-- TASK GOAL --
Write out the lines below, starting at the line that contains "Where should I click to: Tap" and ending with the last line, and leave the pictures out of your answer.

-- INPUT DATA --
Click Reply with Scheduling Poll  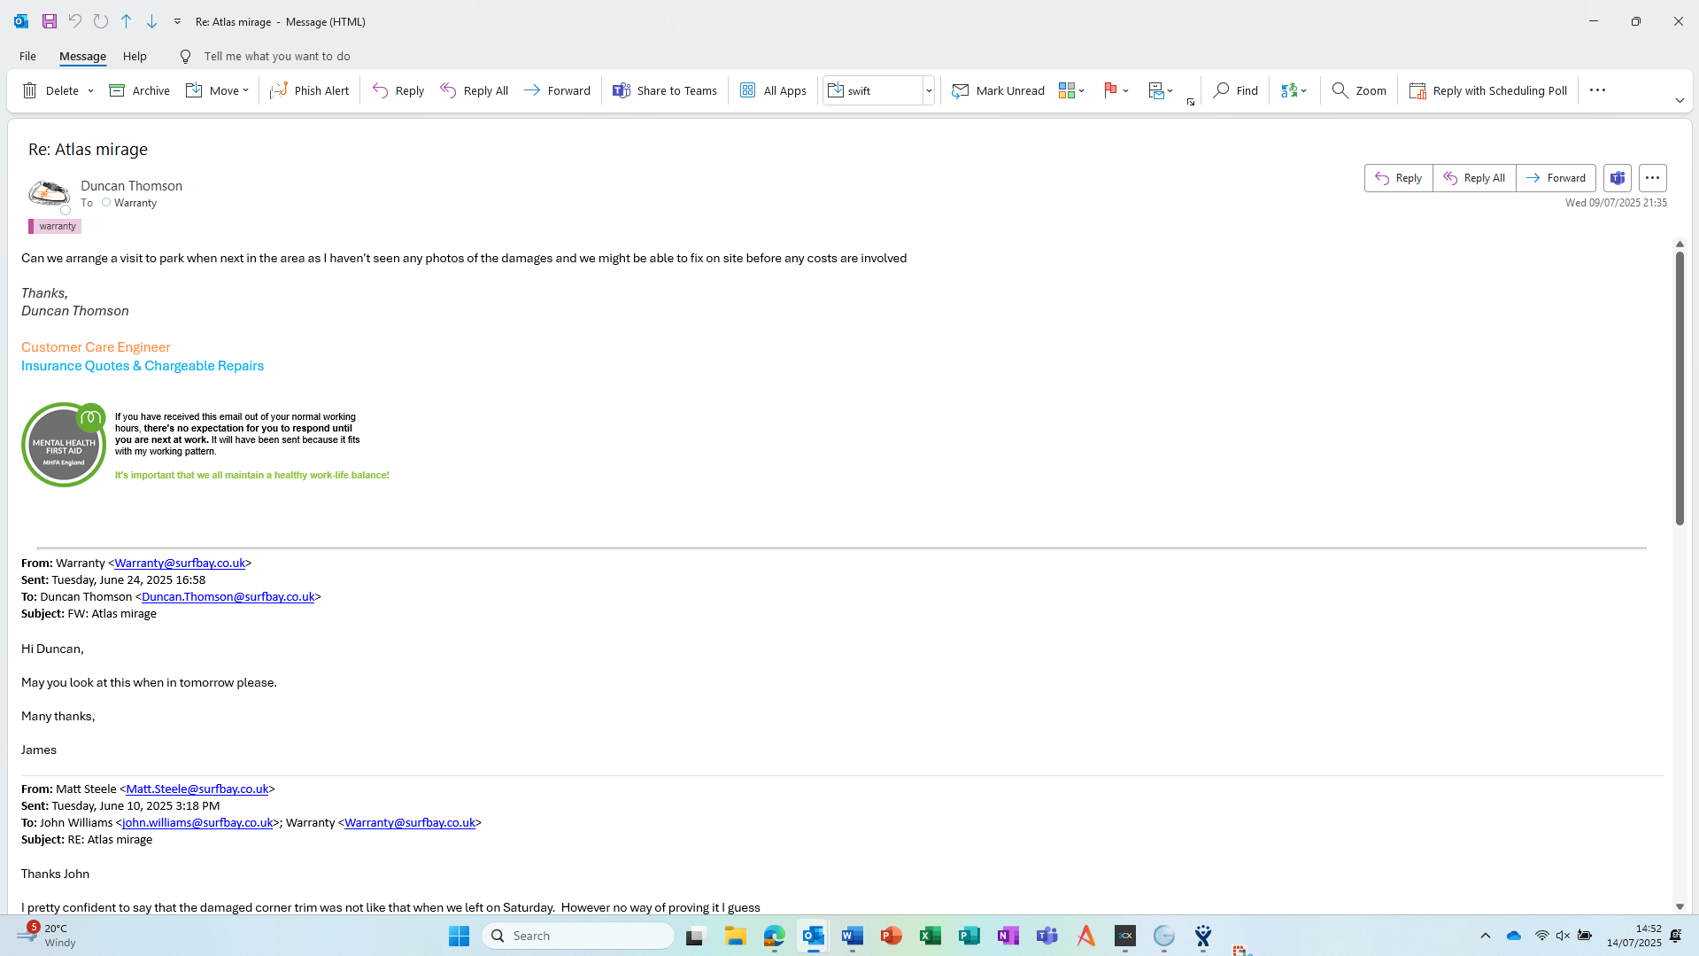pos(1488,90)
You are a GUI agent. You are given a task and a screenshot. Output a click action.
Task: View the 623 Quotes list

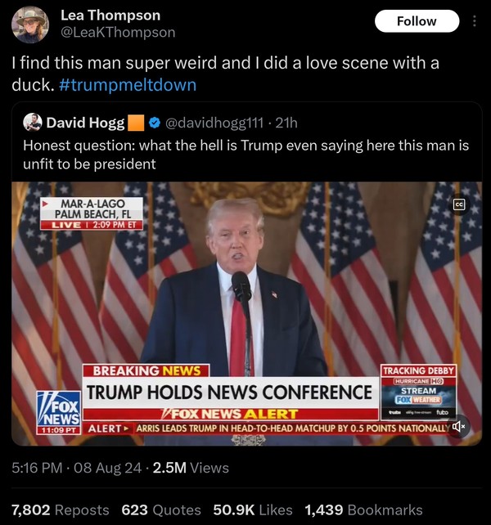coord(161,510)
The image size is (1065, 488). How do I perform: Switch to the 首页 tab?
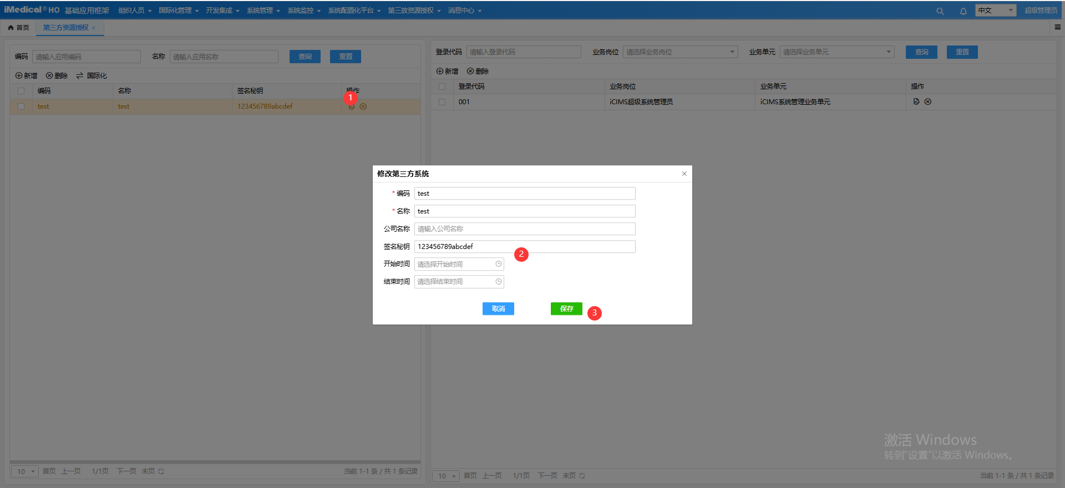coord(19,28)
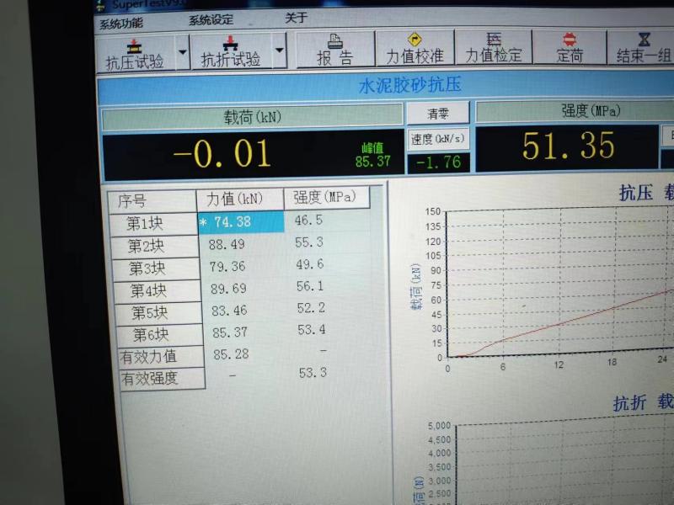Open the 系统功能 menu
This screenshot has width=674, height=505.
pyautogui.click(x=121, y=23)
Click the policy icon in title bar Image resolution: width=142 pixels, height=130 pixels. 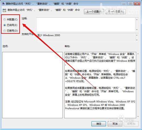[x=3, y=4]
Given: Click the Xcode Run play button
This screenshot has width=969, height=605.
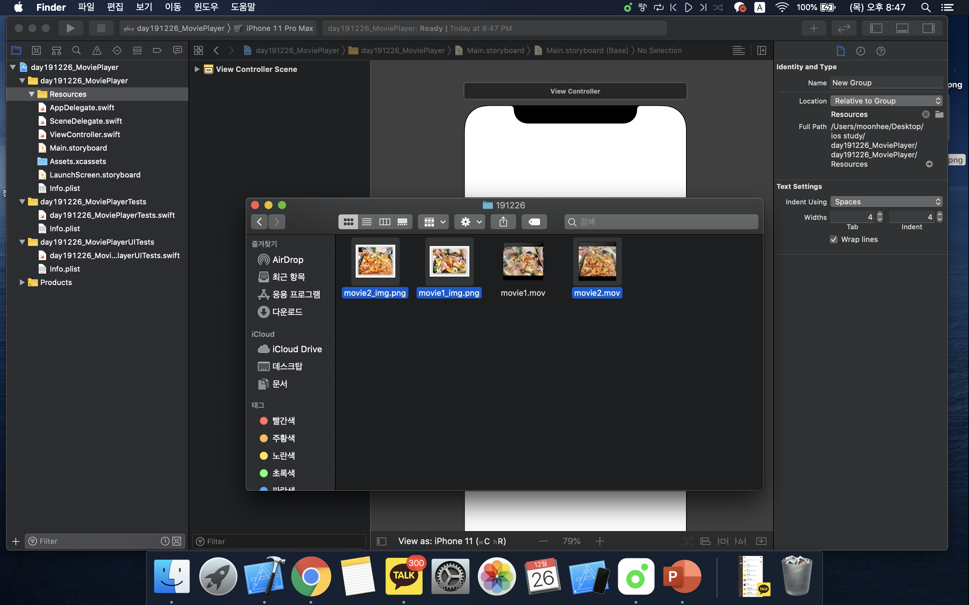Looking at the screenshot, I should coord(70,28).
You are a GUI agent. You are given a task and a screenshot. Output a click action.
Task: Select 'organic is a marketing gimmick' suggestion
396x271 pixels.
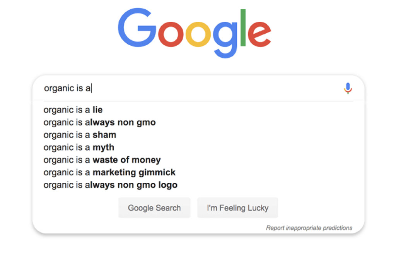pyautogui.click(x=109, y=172)
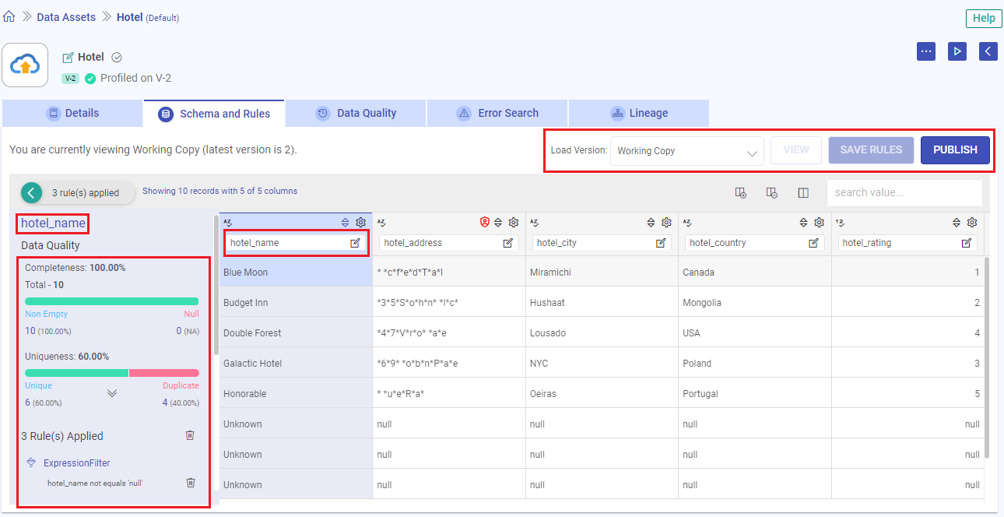
Task: Open the three-dots more options menu
Action: 925,51
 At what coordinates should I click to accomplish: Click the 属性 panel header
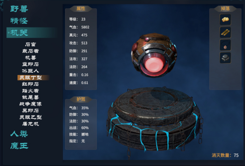[x=81, y=9]
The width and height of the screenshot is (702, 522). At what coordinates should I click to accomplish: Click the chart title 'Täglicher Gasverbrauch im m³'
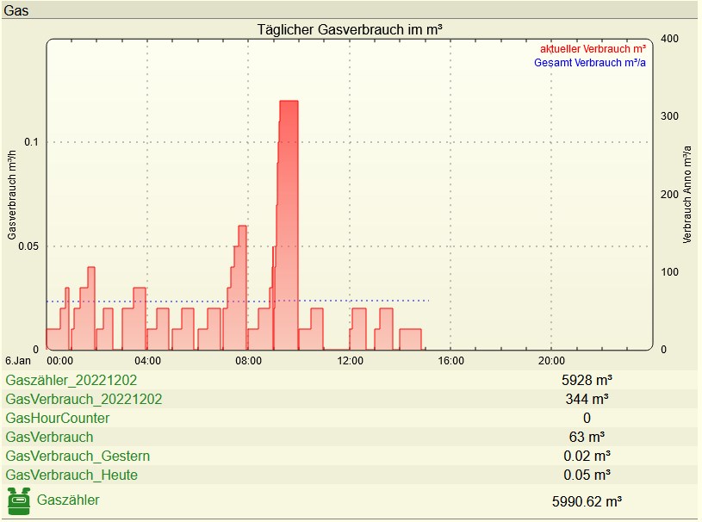(x=350, y=29)
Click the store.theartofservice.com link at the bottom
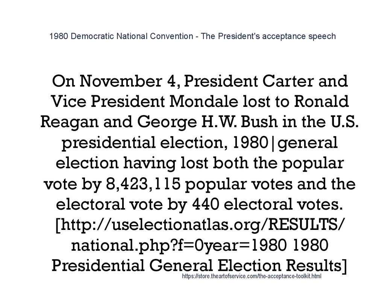 point(251,277)
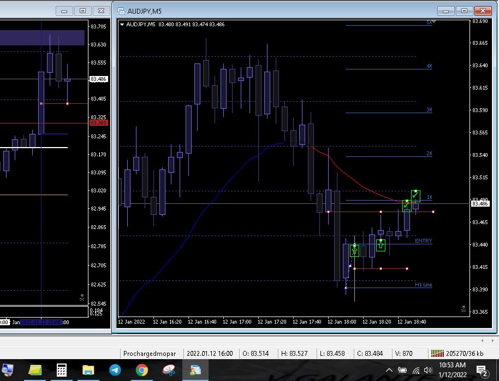The width and height of the screenshot is (499, 381).
Task: Click the 3X target level label
Action: click(x=429, y=110)
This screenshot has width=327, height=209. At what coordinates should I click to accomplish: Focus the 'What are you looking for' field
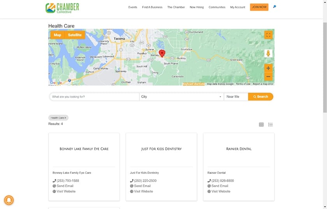pos(95,96)
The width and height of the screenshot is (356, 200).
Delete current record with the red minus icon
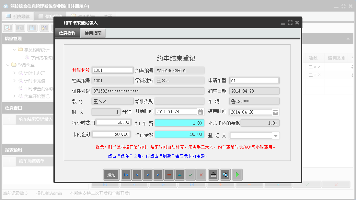point(169,174)
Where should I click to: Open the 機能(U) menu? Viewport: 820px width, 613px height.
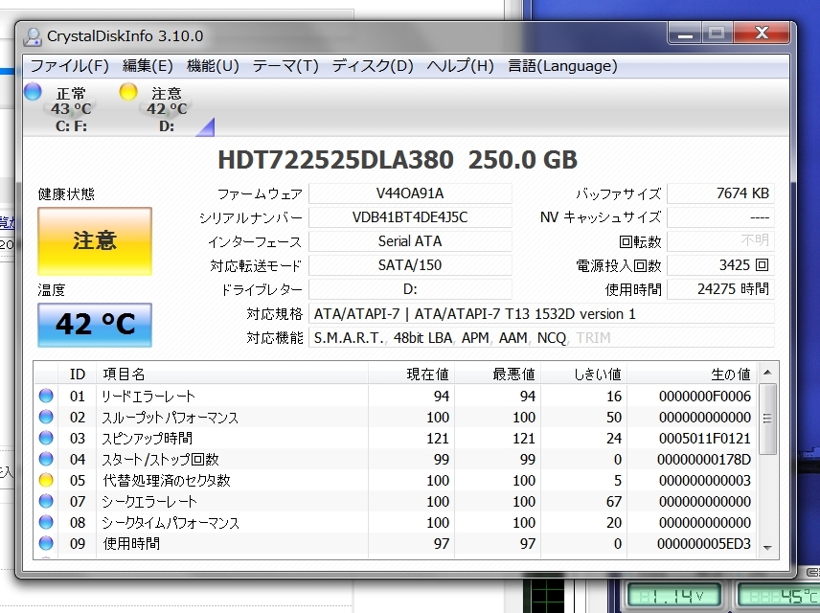point(213,66)
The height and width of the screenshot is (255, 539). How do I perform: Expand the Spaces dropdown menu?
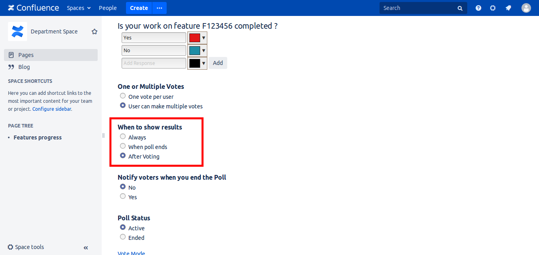coord(79,8)
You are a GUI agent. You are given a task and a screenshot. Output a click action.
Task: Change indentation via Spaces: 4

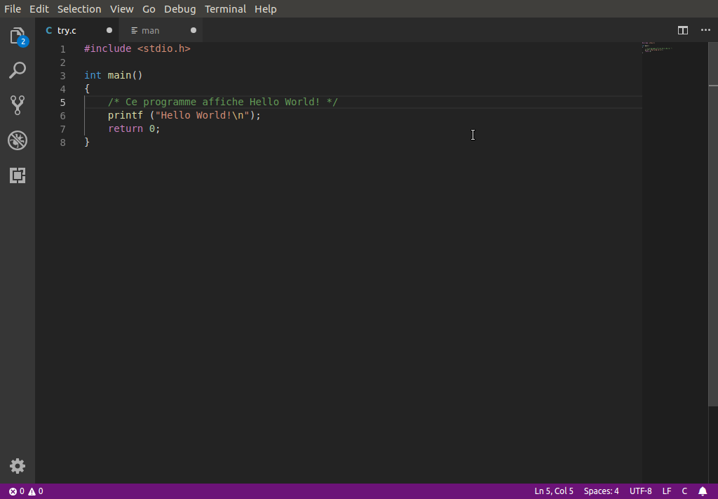pyautogui.click(x=601, y=491)
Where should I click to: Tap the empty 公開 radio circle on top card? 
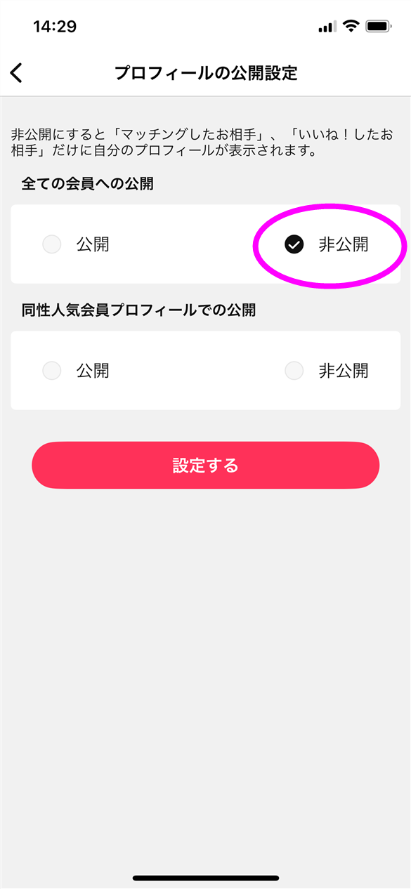coord(52,244)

-- ANSWER TO THIS PROBLEM --
Where should I click to: Tap the empty 公開 radio circle on top card? 
coord(52,244)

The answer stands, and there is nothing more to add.